## SELECTED PASSAGE
____________________

1. Field of the Invention
The present invention relates to a thermosetting resin composition. More specifically, the present invention relates to a thermosetting resin composition which, by means of the addition of a cured powder having a good affinity for the thermosetting resin, affords a cured product which has a reduced water infiltration compared to prior cured powders, as well as an excellent flexibility, a low coefficient of thermal expansion, and a low mold shrinkage ratio.
2. Description of the Prior Art
Thermosetting resin compositions have excellent electrical properties, including dielectric properties, volume resistivity, and dielectric breakdown strength, in addition to excellent mechanical properties, such as flexural strength, compression strength, and impact strength. As a consequence these compositions are widely used as insulating materials in various electric and electronic parts through the use of such methods as transfer molding, injection molding, potting, casting, powder coating, immersion, and dripping.
A disadvantage of thermosetting resins is that they are generally rigid. When these resins are used, for example, to seal electric or electronic parts, large mechanical stresses are imparted to the interior elements. As a consequence, the elements may not function properly or parts of the elements may be broken. The stress develops due to the difference in thermal expansion coefficient and post-molding shrinkage ratio between the thermosetting resin and the elements of electric or electronic parts. Electric and electronic parts have very low thermal expansion coefficients and shrinkage ratios, while the resins have large values for these characteristics. These large difference results in generation of the aforementioned excessive internal stresses to the elements and other constituent materials of electric/electronic parts during molding, baking and subsequent thermal cycles.
The difference in thermal expansion coefficients and post-mold shrinkage is also responsible for the appearance of cracks in the thermosetting resin itself and for the appearance of spaces between the electric/electronic component and the thermosetting resin. These participate in deterioration of the element due to the infiltration of water and other impurities into these spaces.

____________________

## RECORDED DATA

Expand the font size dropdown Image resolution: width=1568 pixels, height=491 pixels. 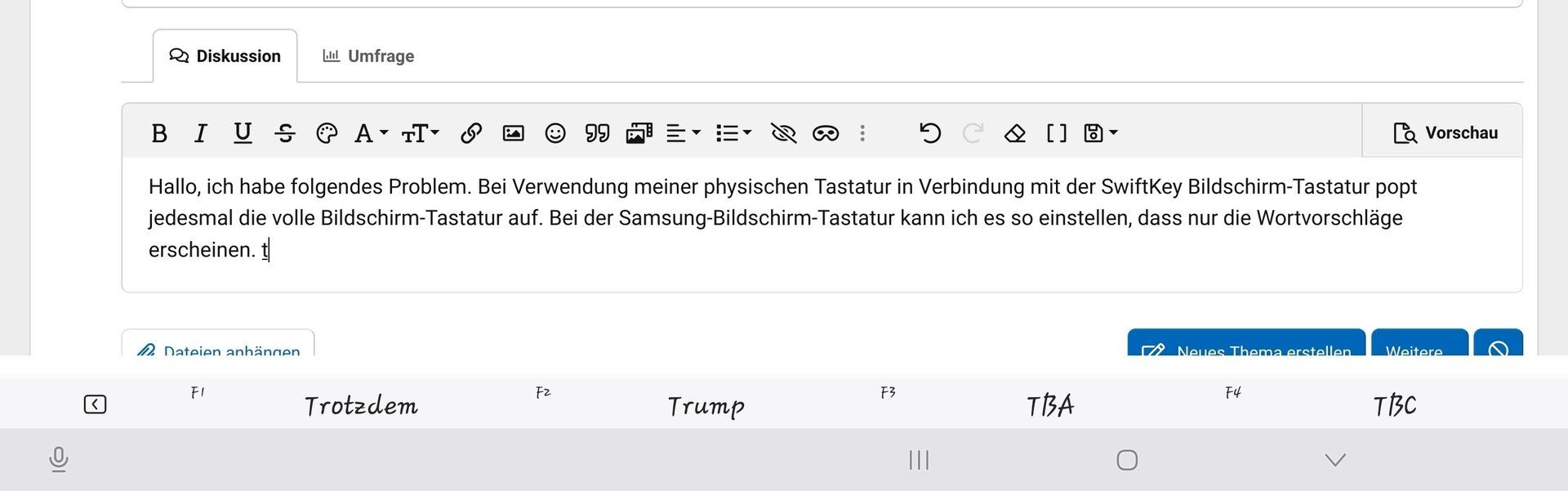point(420,133)
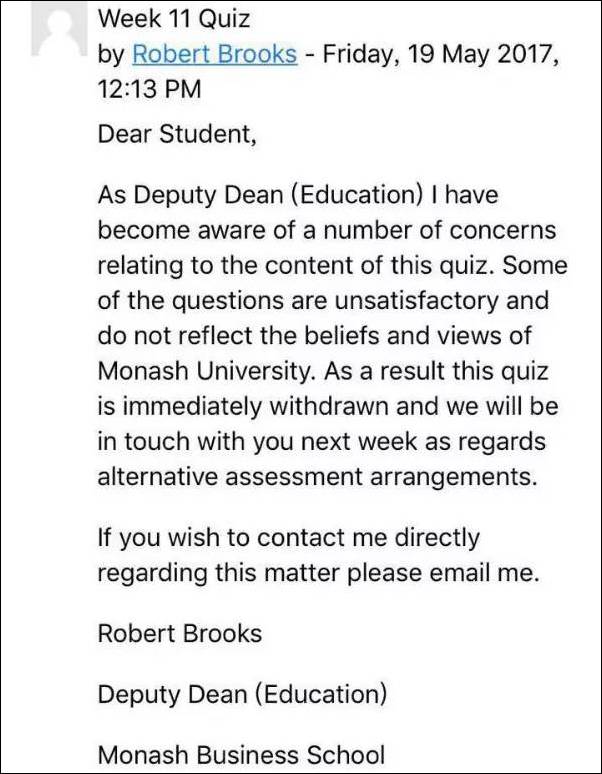This screenshot has height=774, width=602.
Task: Click the Dear Student greeting line
Action: pos(176,135)
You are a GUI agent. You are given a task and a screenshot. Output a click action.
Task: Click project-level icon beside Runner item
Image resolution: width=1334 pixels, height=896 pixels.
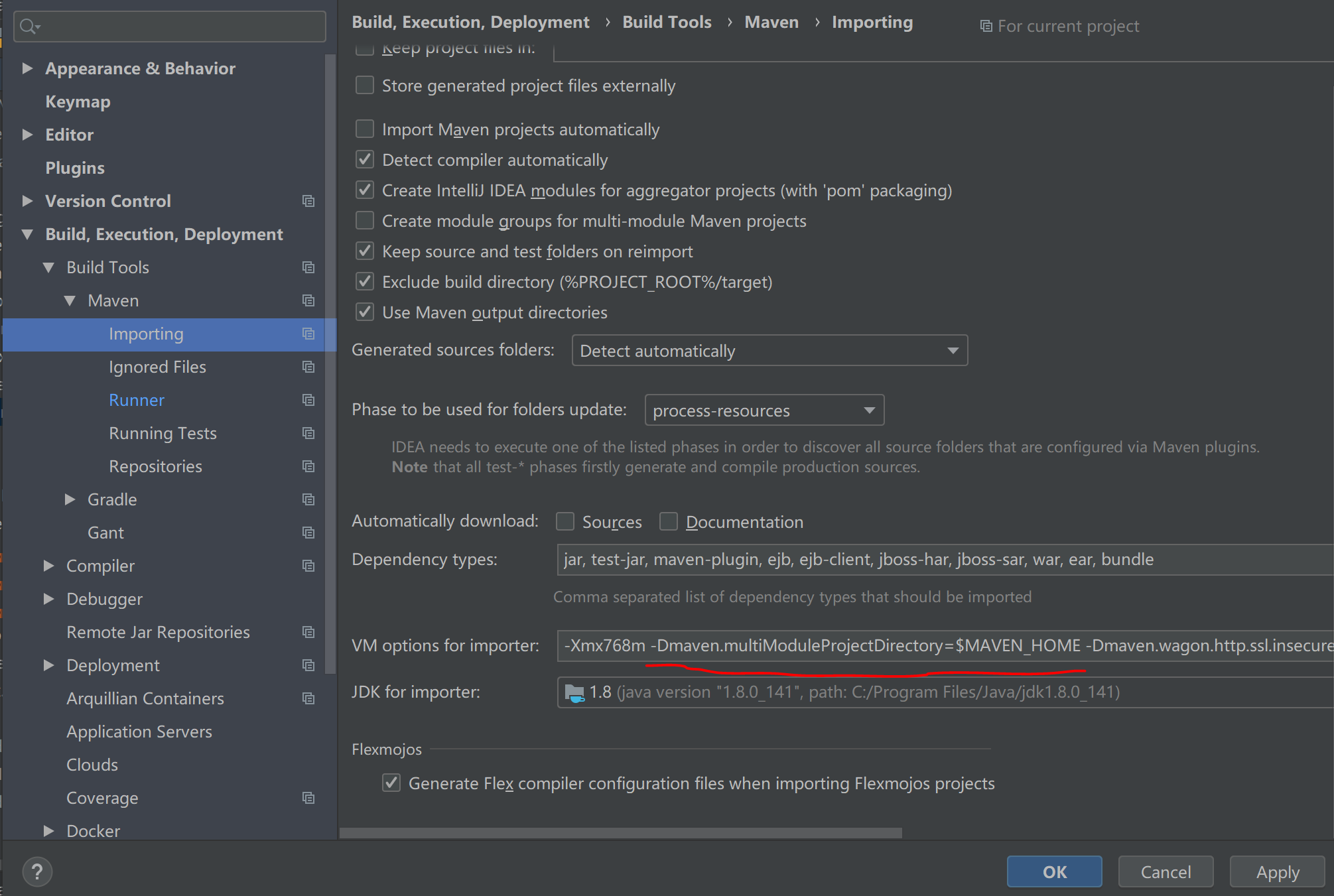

____________________

## SET TASKS
1: Please render the rows as a numbered list, from the line with "You are a GUI" through the last of the rows, skipping blank lines and omitting the pictures.
2: Write the next part of the passage on thermosetting resin compositions, picking up after its last sentence.
The rows have nothing to do with the passage on thermosetting resin compositions.

## TASK RESPONSES
1:
1. You are a GUI agent. You are given a task and a screenshot. Output a click action.
2. Task: Click project-level icon beside Runner item
3. Image resolution: width=1334 pixels, height=896 pixels.

2:
While their object has not been to improve the thermal expansion coefficient and post-molding shrinkage ratio of thermosetting resins, efforts have been made at improving the properties of thermosetting resins. For example, Japanese Patent Publication No. 77/36,534 concerns an improvement in the lubricating properties of the surface of resin moldings which is achieved by blending organopolysilsesquioxane powder into phenolic resins, and Laid Open Japanese Patent Application (Kokai) 52/14,643, published on Feb. 3, 1977 relates to increasing the abrasion resistance to metal through the use of a synthetic resin filler comprising the finely divided powder of a cured material based on organopolysiloxane and an inorganic filler. However, these are both unsatisfactory in terms of the thermal expansion coefficient, post-molding shrinkage, and flexural modulus.
U.S. Pat. No. 4,663,397, which issued to Morita and Shirahata on May 5, 1987 discloses thermosetting resin compositions comprising 100 parts by weight of a continuous phase of a curable thermosetting resin composition and from 1 to 100 parts by weight of a finely divided, cured polyorganosiloxane resin wherein at least 90 weight percent of said polyorganosiloxane resin consists essentially of R.sup.1 R.sup.2 R.sup.3 SiO.sub.0.5 units and R.sup.4 SiO.sub.1.5 units, with any remainder consisting essentially of at least one member selected from R.sup.5 R.sup.6 SiO.sub.0.5 units and SiO.sub.4/2 units, where each of R.sup.1, R.sup.2, R.sup.3, R.sup.4, R.sup.5, and R.sup.6 represents a hydrogen atom, a monovalent hydrocarbon radical, or a monovalent substituted hydrocarbon radical, and the molar ratio of R.sup.1 R.sup.2 R.sup.3 SiO units to R.sup.4 SiO.sub.0.5 is from 0.1 to 3.
In their copending U.S. application Ser. No. 29,037 filed on Mar. 23, 1987 the present applicants disclose curable thermosetting resin compositions comprising a continuous phase of a curable thermosetting organic resin or a curable thermosetting silicone resin containing a dispersed finely divided particles of a cured composition prepared by reacting (1) an organopolysiloxane, (2) a curing agent for the organopolysiloxane, (3) an alkoxy substituted organosilicon compound and (4) a compound of aluminum or zirconium where said compound is an alkoxide, phenoxide, carboxylate or a derivative of a beta-dicarbonyl compound or a o-hydroxyketone. The presence of ingredients (3) and (4) imparts improved adhesion between the continuous and dispersed phases of the composition.
In Japanese Laid Open Patent Application (Kokai) No. 58/219218, published on Dec. 20, 1983 the present inventors proposed another solution to the aforementioned problems of reducing internal stresses and the mold shrinkage ratio of thermosetting resin compositions by blending a finely divided cured material containing 10 wt % linear siloxane fraction into a thermosetting resin.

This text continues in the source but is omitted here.